Last Updated on December 8, 2022 by LawEuro
Information Note on the Court’s case-law
Judgment 8.12.2022 [Section V]
Force-feeding of prisoner on hunger strike, in protest against prison treatment, without medical necessity and sufficient procedural safeguards, subjecting him to excessive physical restraint and pain: violation
Facts – On 22 January 2018 the applicant went on hunger strike along with other inmates in protest against their treatment in Zamkova Prison (“the prison”). By an order of the Izyaslav Court, the applicant was subjected to force-feeding daily from 1 February to 5 February 2018. He described the procedure, which he claimed lasted from thirty to ninety minutes, as follows: he was handcuffed with his hands behind his back, restrained by several prison officers, one of whom forcefully inserted a special rubber tube deep into his throat causing him serious pain and making him choke. The applicant unsuccessfully appealed against the order. On 6 February 2018 he stopped his hunger strike.
Law – Article 3:
As in the case of Nevmerzhitsky v. Ukraine, the applicant had not argued that he should have been left without any food or medicine regardless of the possible lethal consequences. Instead, he had complained of the lack of any medical necessity for his force-feeding and the cruelty of that procedure. He had also alleged that the authorities’ true intention had been to suppress the protests in the prison.

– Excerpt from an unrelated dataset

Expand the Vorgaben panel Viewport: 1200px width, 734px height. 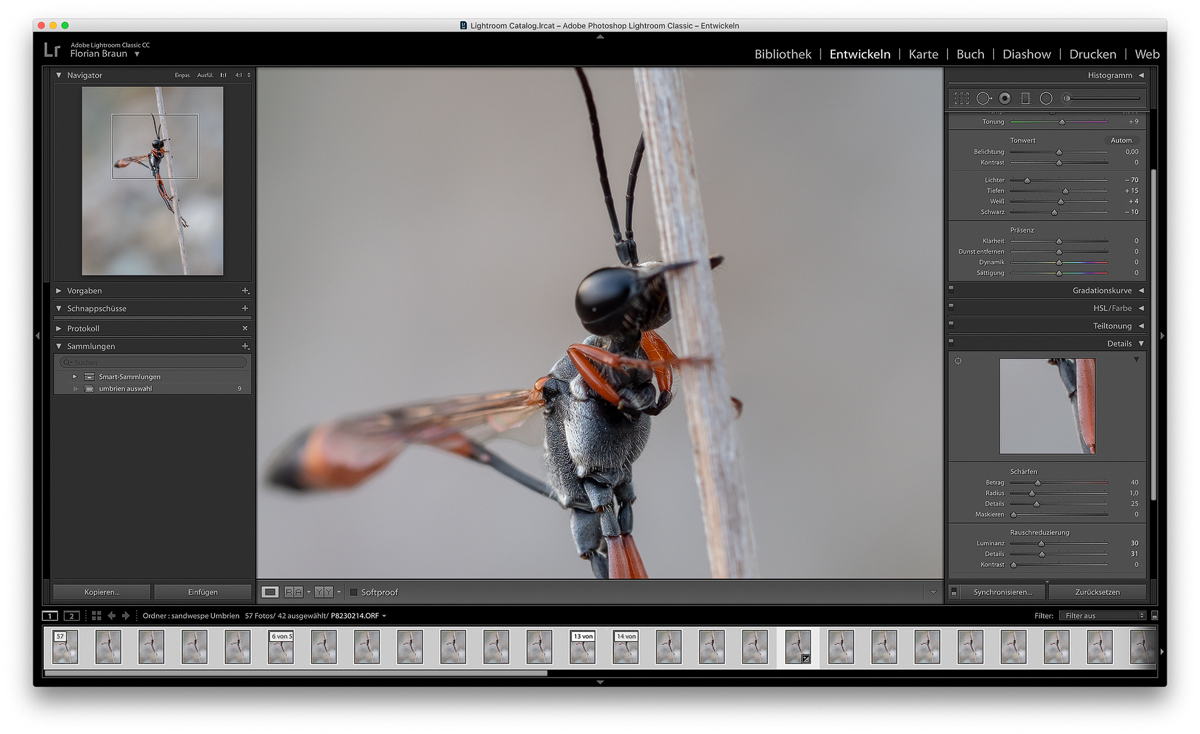point(59,291)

There had been no explanation in the medical report, based on a repeated medical examination of the applicant, recommending his force-feeding as being necessary to save his life and health, of the nature and imminence of the risk of the applicant’s continued fasting to his life especially given the relatively short time that had passed since the beginning of the hunger-strike and the absence of any need for his hospitalisation. The Izyaslav Court had accepted the medical report’s conclusion as sufficient grounds for ordering the applicant’s force-feeding, despite his satisfactory health condition allowing him to attend the court hearing and the applicant’s arguments in this respect. Consequently, the medical necessity for his force-feeding had not been convincingly shown to exist.

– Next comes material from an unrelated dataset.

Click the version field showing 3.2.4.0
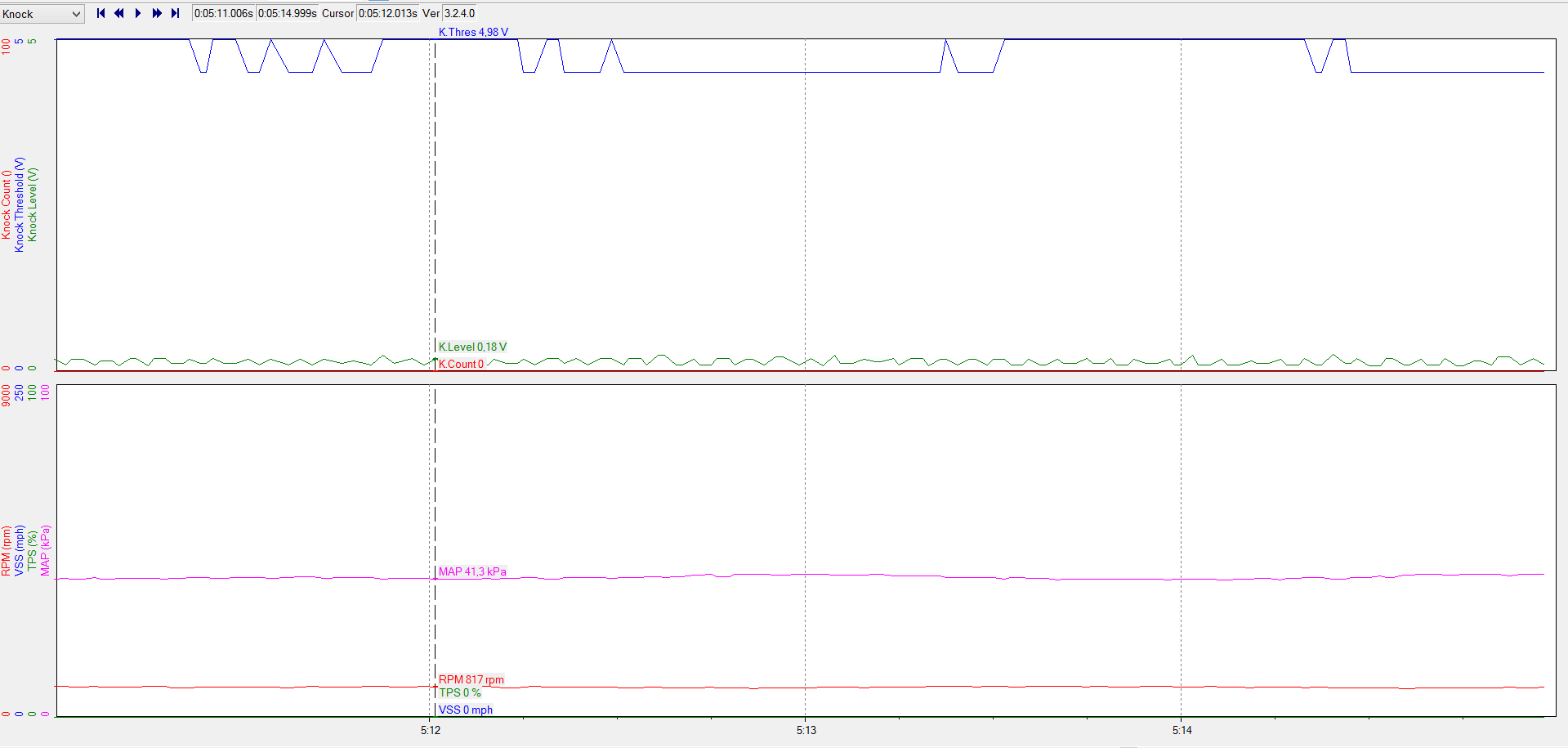Screen dimensions: 1568x748 459,13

Furthermore, the Izyaslav Court had not duly responded to the applicant’s submissions that, albeit generally weaker, he had felt well and that he had not understood why the doctors thought otherwise to the point of seeking his force-feeding. It had not explored alternative means to avert the alleged risk to the applicant’s health or commented on his submission about the absence of any legally established procedures for force-feeding in Ukraine. The appellate court had simply dismissed the applicant’s arguments as “groundless” and “not worthy of attention”. That being so, the Court had doubts as to the effectiveness of the judicial control as a procedural safeguard against abuse in the circumstances of the present case. Moreover, the applicant’s force-feeding had been carried out in the absence of any legal regulations on the procedures to be followed in such cases, a lacuna that had been observed by the Parliamentary Commissioner for Human Rights of Ukraine. The existence of unfettered discretion for the prison staff in carrying out the applicant’s force-feeding, together with the lack of any evidence as to how it had actually taken place, were sufficient for the Court to accept the applicant’s account of the events, according to which he had suffered excessive physical restraint and pain.
Lastly, inmates of the prison had been raising arguable grievances about violations of their rights by the prison administration for years, but in vain. Under such circumstances, the hunger strike that had been started by the applicant, together with other inmates, could indeed be regarded as a form of protest prompted by the lack of other ways of making their demands heard. Launching an investigation aimed at ascertaining the true intention of and real reasons for the inmates’ protest, as well as ensuring a meaningful response to their complaints and demands, had been essential for the proper examination and management of the situation by the State. However, this had not been done and the only response to the inmates’ hunger strike had been their force-feeding. It could not therefore be ruled out that the applicant’s force-feeding had been in fact aimed at suppressing the protests in the prison.
Accordingly, the State had not properly managed the situation in relation to the applicant’s hunger strike and had subjected him to ill-treatment.
Conclusion: violation (unanimously).
Article 41: EUR 12,000 in respect of non-pecuniary damage.